The increase in uninsured children coincides with the passage of the Affordable Care Act, under which families presumably have more options to get health coverage. So, why is this happening in Maine?

"Nobody knows the exact answer to that question," Martin says. "But I think there is very clear and credible evidence that shows that when parents lose access to health insurance, that it is less likely that their children get insurance as well."

Both the Kaiser Family Foundation and the Health Policy Institute at Georgetown University have published reports that find when parents are insured, children have better access to care. But in Maine, more than 28,000 parents have lost MaineCare coverage since 2012 due to changes in eligibility requirements that eliminated coverage for those who earn between 100 percent and 200 percent of the federal poverty level.

Claire Berkowitz of the Maine Children's Alliance says kids in those families are actually still eligible for coverage.

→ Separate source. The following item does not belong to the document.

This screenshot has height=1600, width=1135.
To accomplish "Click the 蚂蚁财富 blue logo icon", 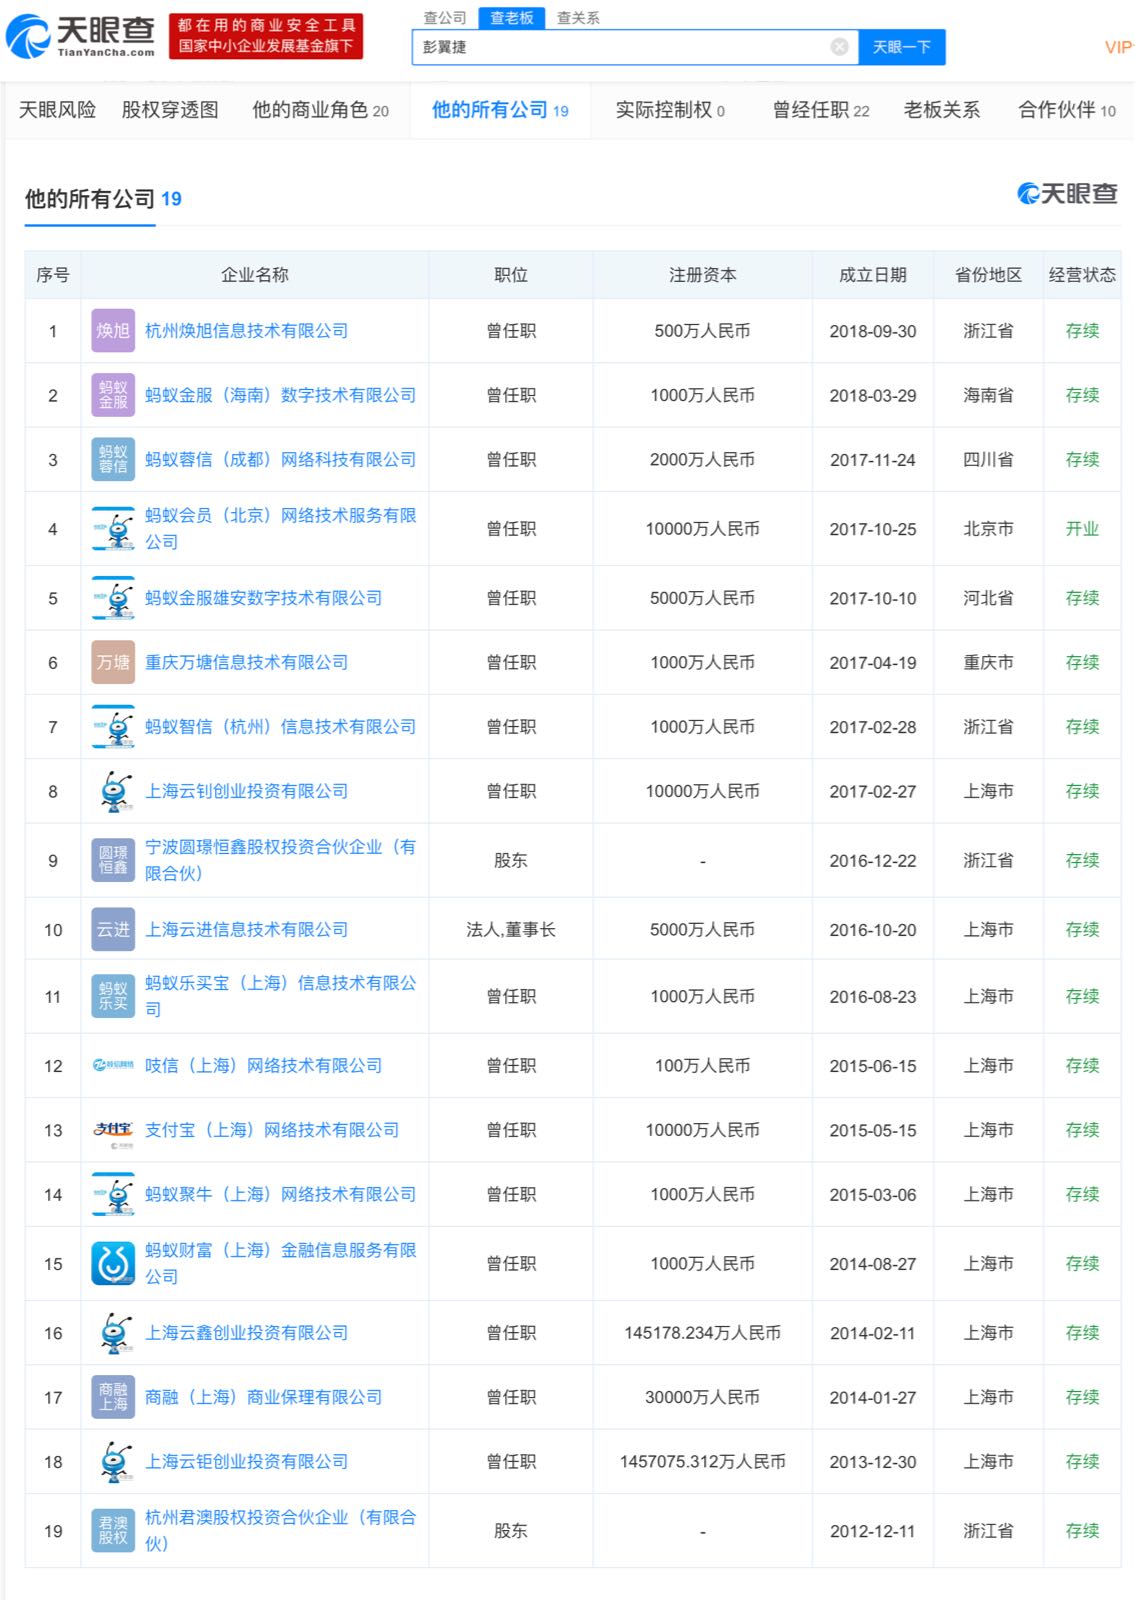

"But if parents at that income level aren't eligible, there can be confusion especially at the time the parent is told they're no longer eligible for insurance," she says. "And the communications may not be as clear about, 'but don't worry, your kids are still eligible.' It's not a very clear process."

"On our helpline, we frequently hear from families who don't have health coverage," says Emily Brostek, executive director of the advocacy group Consumers for Affordable Health Care. "And either don't know that MaineCare might be an option for their kids, or have applied and have been told they're ineligible when they actually are. So there are a lot of issues with families trying to get coverage through that system not getting the care they actually qualify for."

She says Maine's Department of Health and Human Services needs to do a better job communicating with families to let them know their children may be eligible for MaineCare.

A spokesman at DHHS declined to comment for this story.

Beyond better communication, Robyn Merrill of Maine Equal Justice Partners says the state would substantially increase health coverage by expanding Medicaid under the Affordable Care Act.

"There's federal money that's available." she says. "We're just not taking the funds there to provide insurance, and create jobs, and bring in money to the state that we so desperately need."

The federal government covers 100 percent of the cost to expand Medicaid through 2016, then lowers to 90 percent of the cost by 2020. Gov. Paul LePage has vetoed several bills that would have expanded Medicaid because he says Maine can't afford it.

Hagler says she sees families that can't afford care and ultimately take their kids to hospital emergency rooms.

"Sometimes that's their entry into getting help, but by that point the problem has either progressed to a point of severity that it didn't need to, or potentially the problem is so severe that the consequences of the problem may not be manageable in an easy way," she says.

Hagler says her office is now asking a staff social worker who normally helps patients with behavioral issues to also help families find insurance coverage. But navigating what she says is a piecemeal system can be challenging in a typical office visit.